Par Baudouindementen @BuvetteAlpages

A son tour Eva Joly répond à la lettre de Cap Ours. Sa lettre est courte mais complétée par une lettre qu'elle écrit à la FNSEA. Pour Eva Joly, "La situation économique de l’élevage ovin n’a donc globalement que très peu à voir avec le loup, le lynx, l’ours ou quelque autre prédateur". Pour elle, "les députés de droite des régions concernées masquent à bon compte leur responsabilité dans la politique agricole et économique conduite depuis 20 ans" et "Les systèmes (NDLB : d'élevages) en place en France doivent évoluer pour s’adapter.

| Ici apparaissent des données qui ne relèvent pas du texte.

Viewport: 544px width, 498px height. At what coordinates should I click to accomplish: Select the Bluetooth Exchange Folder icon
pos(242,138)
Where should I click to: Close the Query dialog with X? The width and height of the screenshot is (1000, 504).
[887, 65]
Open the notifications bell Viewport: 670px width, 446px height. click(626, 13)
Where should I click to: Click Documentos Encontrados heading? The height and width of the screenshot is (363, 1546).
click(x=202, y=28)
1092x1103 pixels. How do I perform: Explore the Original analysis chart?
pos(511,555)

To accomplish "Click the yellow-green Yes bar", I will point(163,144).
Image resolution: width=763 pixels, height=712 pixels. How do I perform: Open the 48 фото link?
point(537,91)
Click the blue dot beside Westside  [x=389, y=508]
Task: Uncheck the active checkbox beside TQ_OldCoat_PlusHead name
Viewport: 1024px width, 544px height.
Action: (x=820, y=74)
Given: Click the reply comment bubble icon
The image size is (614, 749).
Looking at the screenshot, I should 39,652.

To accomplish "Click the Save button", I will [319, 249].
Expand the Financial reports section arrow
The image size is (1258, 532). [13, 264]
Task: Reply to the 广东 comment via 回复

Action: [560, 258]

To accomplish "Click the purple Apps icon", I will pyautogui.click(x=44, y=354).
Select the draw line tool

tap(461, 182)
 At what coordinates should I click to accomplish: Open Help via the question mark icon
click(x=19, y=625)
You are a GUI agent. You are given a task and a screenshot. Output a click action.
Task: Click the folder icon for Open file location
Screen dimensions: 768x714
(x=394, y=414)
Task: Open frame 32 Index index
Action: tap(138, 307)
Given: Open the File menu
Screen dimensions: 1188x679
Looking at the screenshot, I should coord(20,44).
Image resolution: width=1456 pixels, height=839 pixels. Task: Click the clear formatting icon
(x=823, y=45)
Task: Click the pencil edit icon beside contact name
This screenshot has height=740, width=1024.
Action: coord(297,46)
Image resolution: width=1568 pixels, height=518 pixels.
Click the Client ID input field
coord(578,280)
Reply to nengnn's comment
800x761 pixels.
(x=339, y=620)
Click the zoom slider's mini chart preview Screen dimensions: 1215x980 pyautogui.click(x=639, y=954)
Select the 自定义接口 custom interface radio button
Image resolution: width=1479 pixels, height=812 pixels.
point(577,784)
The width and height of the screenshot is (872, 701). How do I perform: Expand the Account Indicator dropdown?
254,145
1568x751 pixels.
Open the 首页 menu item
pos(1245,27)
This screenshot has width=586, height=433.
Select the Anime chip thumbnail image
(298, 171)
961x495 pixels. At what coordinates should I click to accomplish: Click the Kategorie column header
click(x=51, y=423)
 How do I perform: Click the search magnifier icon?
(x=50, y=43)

Lettre d’Eva Joly à Cap Ours

15 avril 2012
Madame, Monsieur,
Le 3 mars dernier, vous avez écrit une lettre ouverte aux candidats à l'élection présidentielle « le loup, bouc émissaire de la filière ovine : ça suffit !! »
Comme vous le savez, Europe Écologie les Verts n'a pas attendu l'élection présidentielle pour s'intéresser à la question de la protection des grands prédateurs, du loup en particulier, et à la cohabitation entre élevage et protection de la biodiversité. Comme vous le rappelez également dans votre lettre ouverte, les lobbys qui aimeraient voir surgir un monde sans ces grands prédateurs, ont eux aussi saisi l'occasion de la campagne présidentielle pour faire pression.
Je partage bien entendu totalement les revendications de votre lettre ouverte. Sur le terrain, les adhérents et les coopérateurs d'Europe Écologie les Verts sont à l’œuvre, en tant que militants politiques et en lien avec les mouvements associatifs, pour permettre la cohabitation et défendre la faune sauvage.
Nous n'avons pas pour habitude de tenir des discours différents en fonction de nos interlocuteurs. Vous trouverez ci-jointe la réponse que j'ai adressée sur ce sujet à l'interpellation de la FNSEA.
Amitiés écologiques, Eva Joly

Lettre d’Eva Joly à Xavier Beulin, président de la FNSEA

27 mars 2012
Monsieur le Président Xavier Beulin,
La situation économique de l’élevage ovin n’a donc globalement que très peu à voir avec le loup, le lynx, l’ours ou quelque autre prédateur, même s’il existe effectivement des situations très localisées de préjudices qui méritent un examen particulier. Cela ne s'accorde pas avec vos affirmations, comme avec celles des députés de droite des régions concernées qui masquent ainsi à bon compte leur responsabilité dans la politique agricole et économique conduite depuis 20 ans. Je vous redis que je suis profondément attachée aux élevages ovins, comme d’ailleurs à toutes les exploitations agricoles des zones difficiles qui manifestent leur courage quotidien et constituent un aspect essentiel de la vie dans ces régions. Mais il ne faut pas se tromper de causes, d’adversaires et de solutions.
Comme responsable politique, il ne m’appartient pas de dire ce que doit être l’agriculture de demain, mais ce que la société attend de l’agriculture qu’elle soutient au titre de l’intérêt général. Et cet intérêt général n’est pas dans la poursuite d’une agriculture qui ne pourrait se déployer que dans un espace artificialisé en rupture avec le vivant, éradiquant notamment tout ce qui gêne immédiatement, quand bien même les espèces concernées joueraient un rôle majeur dans les écosystèmes.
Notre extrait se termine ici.